Paulo Skaf, presidente da Fiesp, respondeu prontamente, em tom irônico, através de uma nota: “No Brasil as empresas não gostam de pagar impostos? Ano passado, os governos arrecadaram R$ 1 trilhão e 800 bilhões. Imagina se gostassem”.

Para ter um “liberal” “ortodoxo” que só pensa em aumentar impostos, prefiro a volta de Guido Mantega. Mantega, pelo menos, era involuntariamente cômico. Levy, ao contrário, é irritante. E muito.

Recentemente, defendeu o aumento dos impostos como “investimento” (aqui) e esta semana, ao falar da volta da CPMF, provocou risadas nervosas na platéia ao falar que “o imposto do cheque” era de “apenas dois décimos” o qual duraria, “no máximo, quatro anos”.  Ou seja, Levy rapidamente se manteguizou.

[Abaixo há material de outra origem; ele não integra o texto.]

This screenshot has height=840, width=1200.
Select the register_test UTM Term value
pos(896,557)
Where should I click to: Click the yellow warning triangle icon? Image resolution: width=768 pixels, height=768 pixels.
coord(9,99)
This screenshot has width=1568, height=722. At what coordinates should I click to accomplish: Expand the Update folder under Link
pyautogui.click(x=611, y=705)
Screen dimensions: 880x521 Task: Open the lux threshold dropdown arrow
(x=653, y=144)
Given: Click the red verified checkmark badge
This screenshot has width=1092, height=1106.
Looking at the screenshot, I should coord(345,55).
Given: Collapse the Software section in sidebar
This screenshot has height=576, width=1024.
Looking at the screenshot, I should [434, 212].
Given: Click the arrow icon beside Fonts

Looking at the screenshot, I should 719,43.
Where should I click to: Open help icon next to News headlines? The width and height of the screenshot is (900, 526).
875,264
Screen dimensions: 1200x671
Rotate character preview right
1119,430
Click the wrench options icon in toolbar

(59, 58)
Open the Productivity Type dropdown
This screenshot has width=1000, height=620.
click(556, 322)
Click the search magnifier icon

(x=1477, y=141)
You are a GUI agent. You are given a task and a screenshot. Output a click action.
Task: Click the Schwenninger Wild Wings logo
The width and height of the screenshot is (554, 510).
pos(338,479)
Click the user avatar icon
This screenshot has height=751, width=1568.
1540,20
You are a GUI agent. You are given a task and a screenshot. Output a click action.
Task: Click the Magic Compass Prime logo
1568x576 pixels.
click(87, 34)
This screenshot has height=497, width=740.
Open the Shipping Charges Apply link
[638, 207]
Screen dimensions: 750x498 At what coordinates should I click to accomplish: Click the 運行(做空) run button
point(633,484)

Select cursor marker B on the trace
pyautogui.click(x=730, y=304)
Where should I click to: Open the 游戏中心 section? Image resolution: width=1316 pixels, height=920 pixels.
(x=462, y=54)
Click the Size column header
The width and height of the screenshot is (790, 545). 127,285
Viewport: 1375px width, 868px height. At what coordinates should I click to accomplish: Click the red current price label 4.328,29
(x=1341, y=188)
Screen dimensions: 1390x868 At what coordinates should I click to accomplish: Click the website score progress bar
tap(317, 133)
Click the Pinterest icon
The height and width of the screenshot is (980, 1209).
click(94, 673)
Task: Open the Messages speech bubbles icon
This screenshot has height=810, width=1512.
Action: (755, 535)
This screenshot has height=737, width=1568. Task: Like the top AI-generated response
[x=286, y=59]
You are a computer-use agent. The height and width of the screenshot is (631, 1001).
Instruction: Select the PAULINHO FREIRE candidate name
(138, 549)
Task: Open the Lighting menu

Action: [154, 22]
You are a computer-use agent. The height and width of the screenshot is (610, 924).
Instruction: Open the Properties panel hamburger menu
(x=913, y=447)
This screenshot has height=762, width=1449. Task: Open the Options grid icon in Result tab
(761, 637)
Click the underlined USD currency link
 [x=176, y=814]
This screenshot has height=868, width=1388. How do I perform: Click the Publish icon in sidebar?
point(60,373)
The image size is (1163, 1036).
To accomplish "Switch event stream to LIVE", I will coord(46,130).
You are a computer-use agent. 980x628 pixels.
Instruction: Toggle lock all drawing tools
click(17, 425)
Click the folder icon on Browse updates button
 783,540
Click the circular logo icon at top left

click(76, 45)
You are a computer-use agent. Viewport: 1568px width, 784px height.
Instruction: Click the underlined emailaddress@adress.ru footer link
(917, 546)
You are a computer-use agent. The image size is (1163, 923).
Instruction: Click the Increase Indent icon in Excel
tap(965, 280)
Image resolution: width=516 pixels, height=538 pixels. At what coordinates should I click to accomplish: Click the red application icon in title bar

No anúncio do pacote fiscal junto com Nelson Barbosa, anunciou 16 medidas para o ajuste fiscal, mas somente uma delas independe da aprovação do Congresso. Ou seja, o pacote é ilusório e Levy já está pronto para jogar a culpa de seu fracasso nos ombros dos parlamentares. 

Transferir a culpa da própria incompetência para outros é o típico modus operandi de petistas. E é esse o tipo de comportamento que os brasileiros não mais suportam.

Levy perdeu a função! Levy zomba dos brasileiros! Levy é irritante! Levy se manteguizou! Levy se petitizou. Fora Levy!